(Screenshot grounding data)

■ ■ ■ ■

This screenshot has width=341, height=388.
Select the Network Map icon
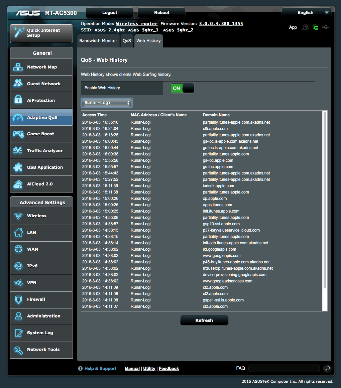tap(19, 67)
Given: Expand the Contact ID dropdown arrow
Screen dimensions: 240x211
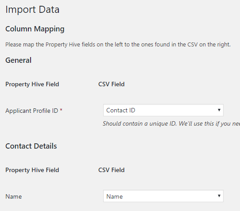Looking at the screenshot, I should point(219,110).
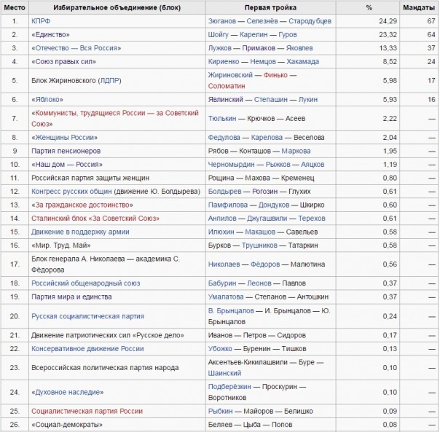440x432 pixels.
Task: Click the Степашин link
Action: point(270,99)
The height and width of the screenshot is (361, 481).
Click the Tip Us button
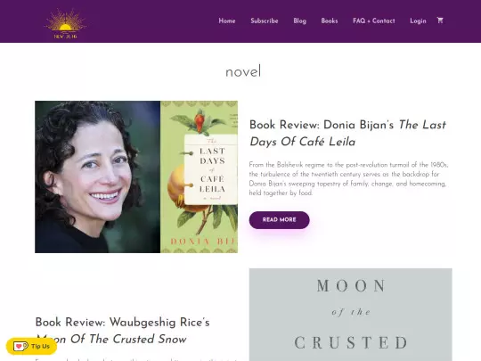31,346
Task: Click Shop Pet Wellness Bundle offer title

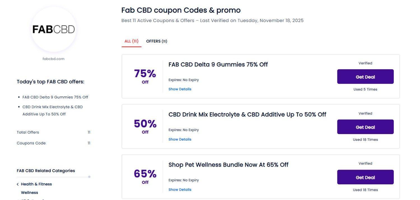Action: (228, 165)
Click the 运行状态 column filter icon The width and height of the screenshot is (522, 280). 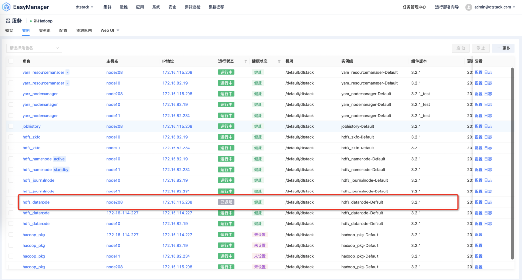[246, 61]
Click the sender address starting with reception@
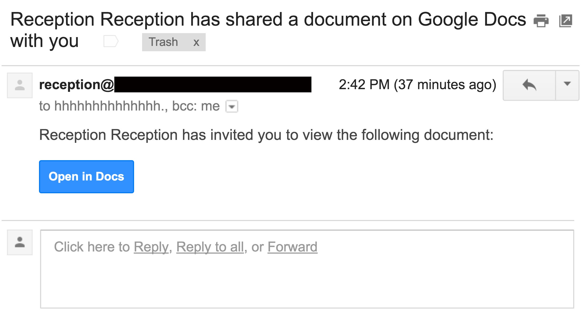The height and width of the screenshot is (315, 586). (x=175, y=85)
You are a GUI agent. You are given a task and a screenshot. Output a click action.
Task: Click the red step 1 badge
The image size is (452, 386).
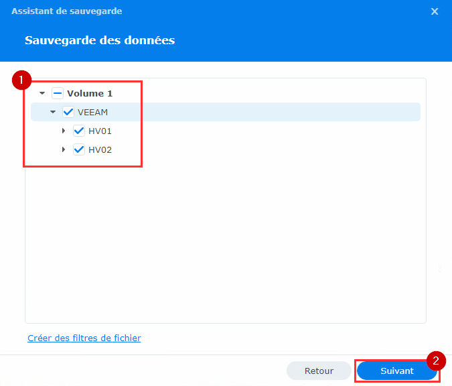point(22,80)
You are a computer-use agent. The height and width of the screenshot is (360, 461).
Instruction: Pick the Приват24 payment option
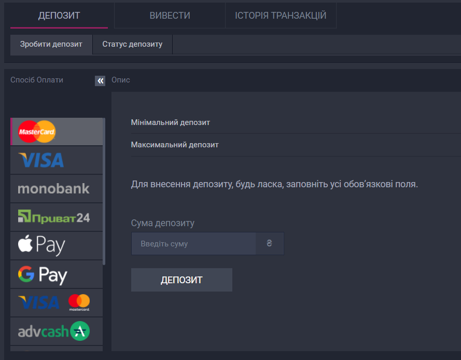pos(57,217)
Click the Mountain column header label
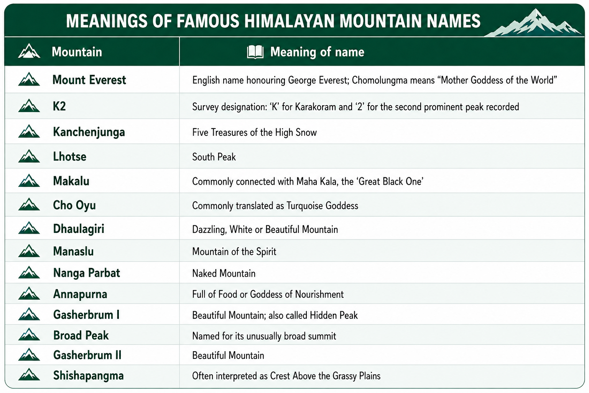 [x=77, y=52]
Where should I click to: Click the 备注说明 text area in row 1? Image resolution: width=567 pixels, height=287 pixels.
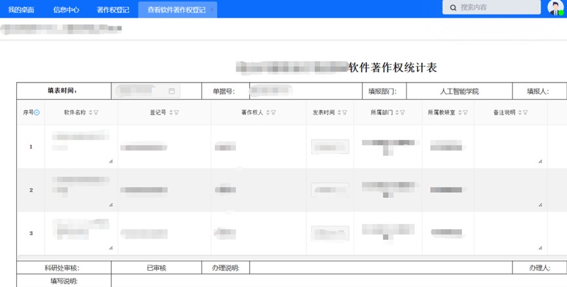509,146
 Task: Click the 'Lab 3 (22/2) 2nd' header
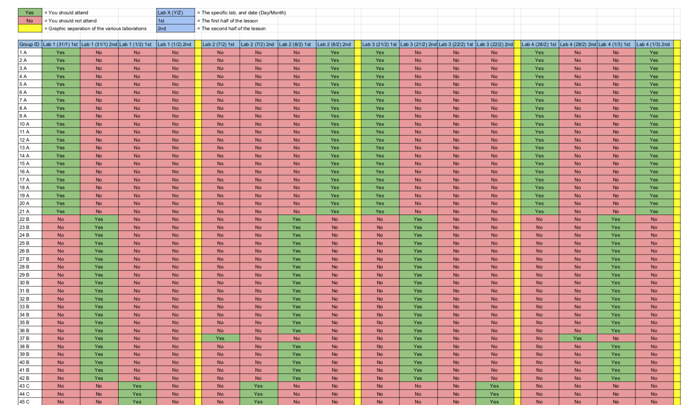(494, 44)
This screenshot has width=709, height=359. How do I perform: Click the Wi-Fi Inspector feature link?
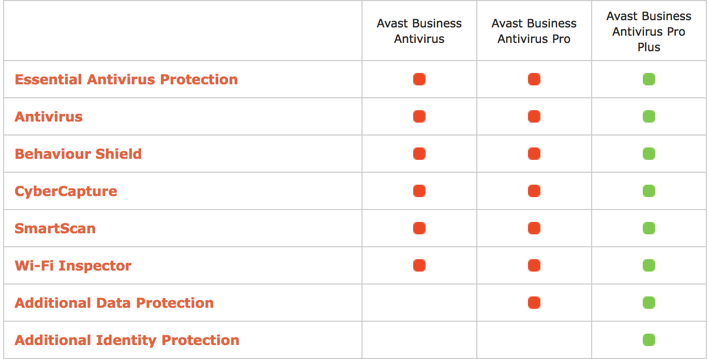[x=73, y=266]
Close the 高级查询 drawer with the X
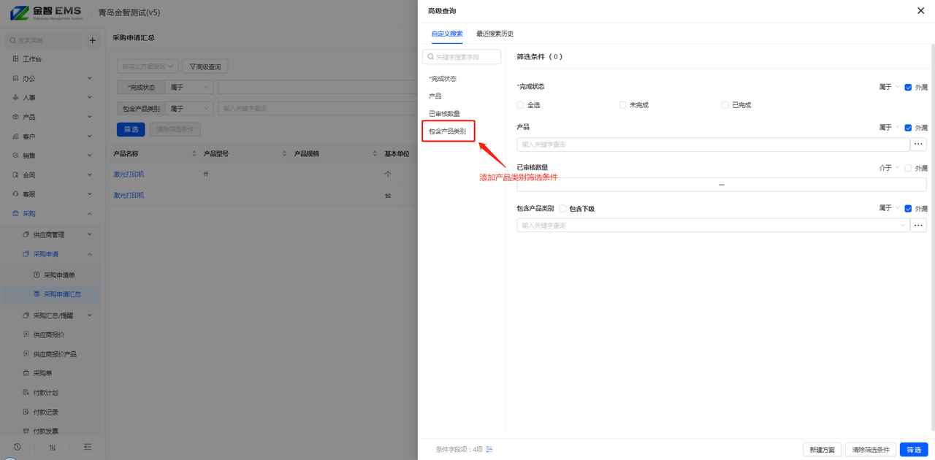Image resolution: width=935 pixels, height=460 pixels. [920, 10]
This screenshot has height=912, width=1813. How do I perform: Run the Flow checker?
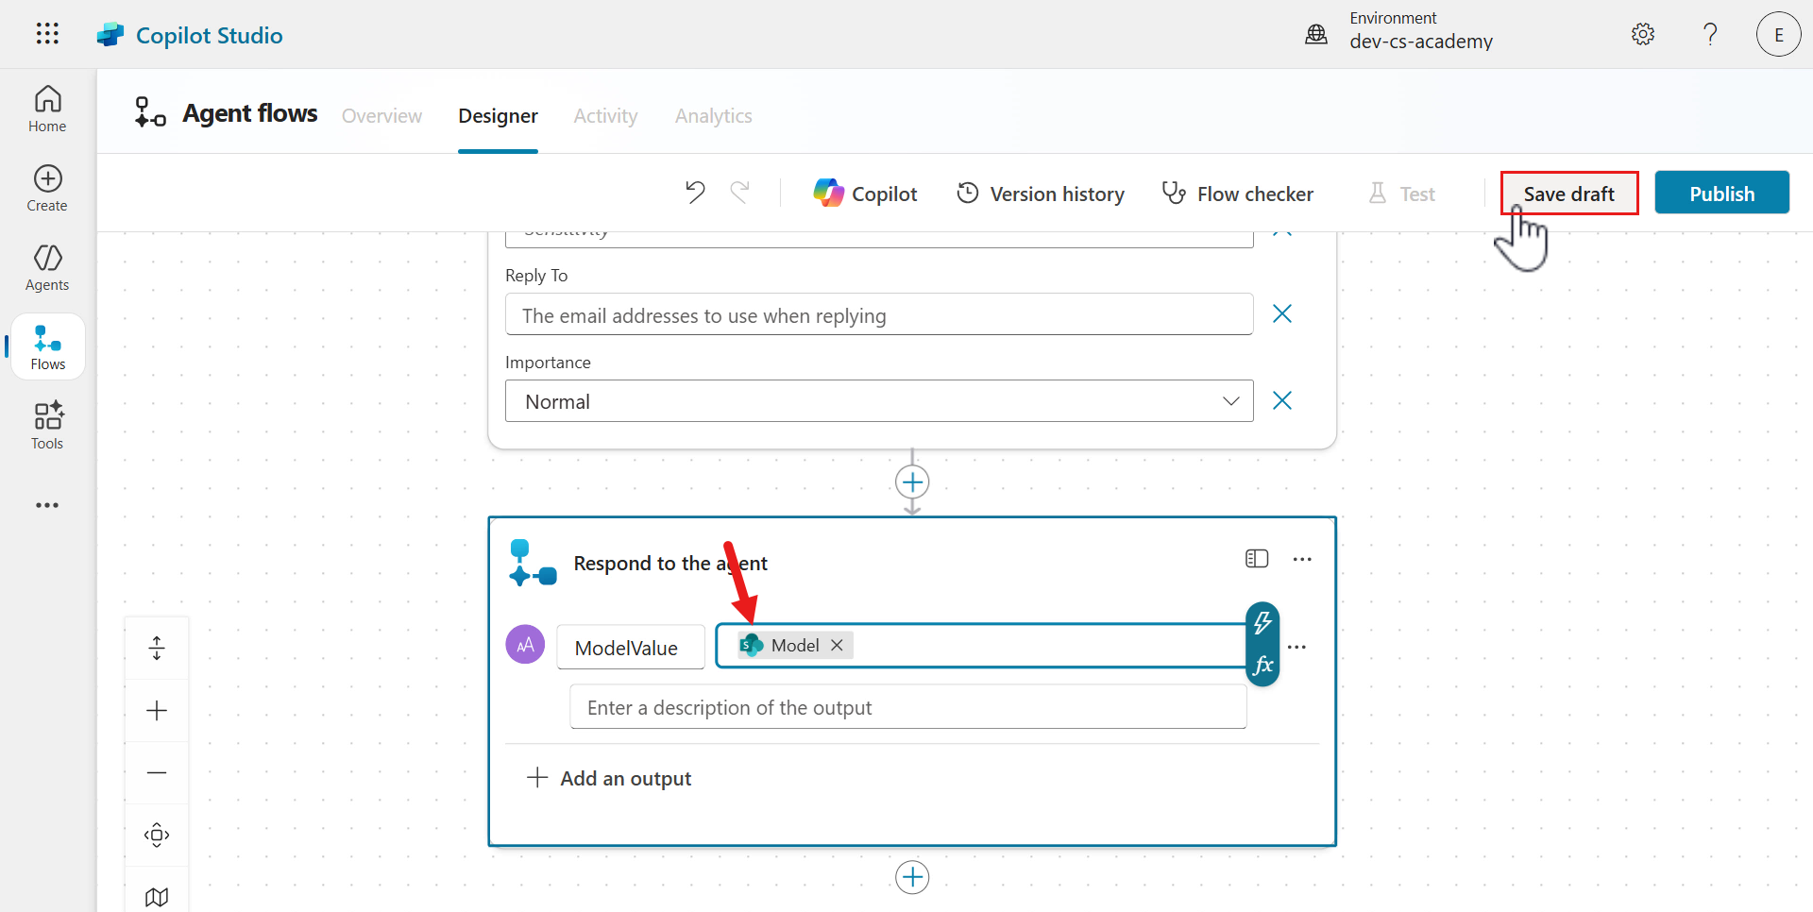[x=1237, y=194]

■ ■ ■ ■

**TASK PROMPT**
Take the line that holds "The image size is (452, 386)." as the start and the last line of the data as the end. Copy only those lines exactly, both ends included, except the pictures.

**RESPONSE**
The image size is (452, 386).
point(22,80)
You are a computer-use agent. The height and width of the screenshot is (360, 461).
Instruction: Pick the Приват24 payment option
pos(57,217)
Click the Mountain column header label
 [x=77, y=52]
Where should I click to: Click the 备注说明 text area in row 1? Image resolution: width=567 pixels, height=287 pixels.
509,146
 Task: Click the 'Lab 3 (22/2) 2nd' header
(494, 44)
This screenshot has width=709, height=359. How do I perform: Click the Wi-Fi Inspector feature link?
[x=73, y=266]
Close the 高级查询 drawer with the X
Image resolution: width=935 pixels, height=460 pixels. [920, 10]
This screenshot has height=912, width=1813. How do I perform: Run the Flow checker?
[x=1237, y=194]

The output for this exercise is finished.